Equity theory is a variant of choice and exchange developed by Walster and Walster (1978). Equity theory proposes that equitable relationships not only follow the “norm of reciprocity,” but are inherently more rewarding as exchanges. Despite the attractiveness of this way of thinking, findings have not supported this contention (see Pina & Bengtson, 1993; Sexton & Perlman, 1989; Sprecher, 2001). Before abandoning this perspective, however, some very central conceptual issues need to be resolved. The difference between some objective rather than perceived equity needs to be elaborated (Braun, Lewin-Epstein, Stier, & Baumgartner, 2008). Furthermore, the conceptualization of equity as fairness may be at odds with measures of equality. Finally, the universality of the norm of reciprocity needs to be addressed. It is interesting that despite the findings and the problems of conceptualization, this theoretical variant remains popular with researchers.

The criticisms of the rational choice and exchange framework can be broadly summarized as focusing on the assumption of the stability of rewards and costs, and the boundary conditions. For example, Sabatelli and Ripoll (2004) raise the issue of the instability of rewards and costs over time. The assumption that rewards for social actors are both relatively stable and general across time is questionable. In the 1950s, the rewards attributed to marriage were more institutional (support, children), whereas today they are more interpersonal (companionate). Even within the life course of any age cohort, rewards might change with age and period. A second and more core criticism is about the boundary condition that exchange and choice only predict “rational” actors (White, 2004). One problem tied to this assumption is that any time the theory fails to predict proponents can simply say that the actors were obviously being irrational because the theory did not predict. Such tautological logic makes this theory relatively difficult to falsify. The classic case of this is with altruism where either the altruistic act is irrational or the term “altruism” simply conceals rational self-interest such as the Boy Scout helping the elderly across the street in order to get a merit badge. Indeed, it can be argued that the study of what is commonly viewed as an emotional and intimate social group, families, should not be led by a theory that is limited to rational action alone.

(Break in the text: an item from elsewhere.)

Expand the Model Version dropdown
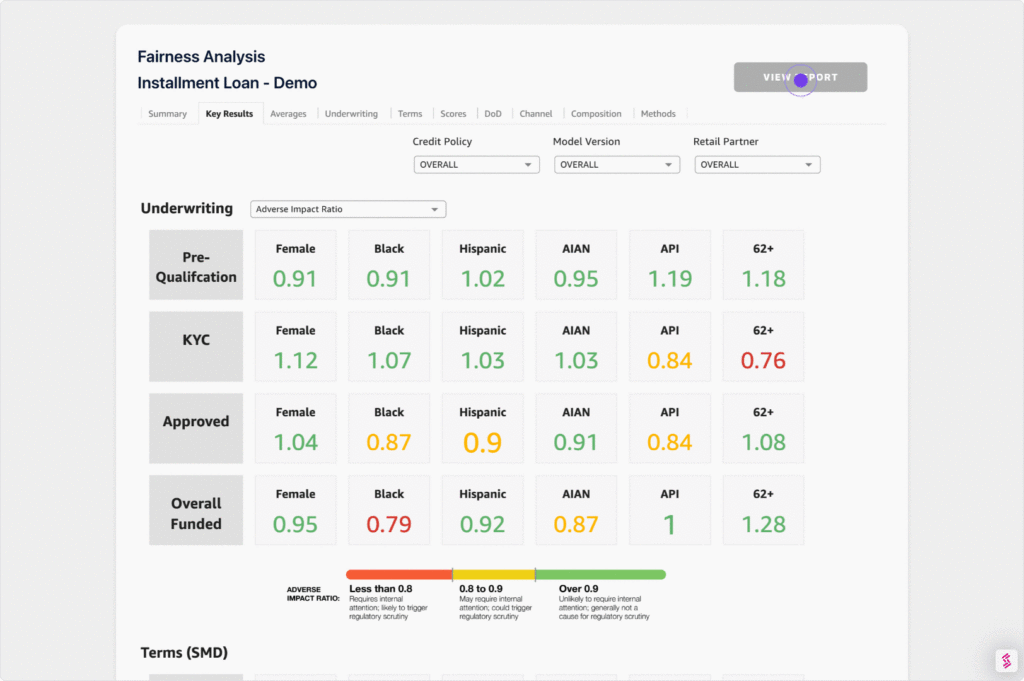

Life Course/Family Development

Aldous (1990) argued that neither life course nor family development approaches were theories and that the major distinction between these two was that life course research tended to be at the individual level of analysis, while family development was more focused on the family group. In stark contrast to Aldous (1990), White (1991) argued that family development theory was so advanced as to be formalized as a theory. It is fairly obvious from the 1993 Sourcebook chapters (Boss et al., 1993) on these two approaches that Bengtson and Allen (1993) as well as Rodgers and White (1993) believed that these approaches provide theoretical propositions. Indeed, in the Boss et al. (1993) Sourcebook, these are the only two chapters that provide such theoretical propositions. Researchers, however, have for the most part ignored the theoretical components of this theory in favor of the similar descriptive approach provided by each.

The theory in both of these approaches is similar so as to be treated as a unified framework. The theory recognizes that there is a complex interaction between individual ontogenetic development and sociogenic sources of development. The theory first seeks to clarify the sources of sociogenic development. The major sources of sociogenic development are age-graded norms and event sequencing norms. An age-graded norm is where a specific event (marriage, pregnancy, etc.) is consistently viewed by a society or group as more appropriate for some ages but not others. A sequencing norm is usually constructed from age-graded norms so that we are expected to sequence certain events prior to others (marriage before first birth). For any particular age cohort in any particular historical period, there are age-graded and sequencing norms that compose the normative life course. Hogan’s (1978) observation that those that followed the normative life course path met with fewer difficulties in life sparked a host of theoretical thinking about the “off time” effects first noted by Neugarten, Moore, and Lowe (1965). Closely related to this line of thinking is concern with the individual and family adjustment to one transition event (transition to adulthood, marriage, first birth, retirement, etc.). As a result, much of the research in this area has focused on the stress and adaptation to such events and has resulted in the rise of “resiliency theory” as a major theoretical variant.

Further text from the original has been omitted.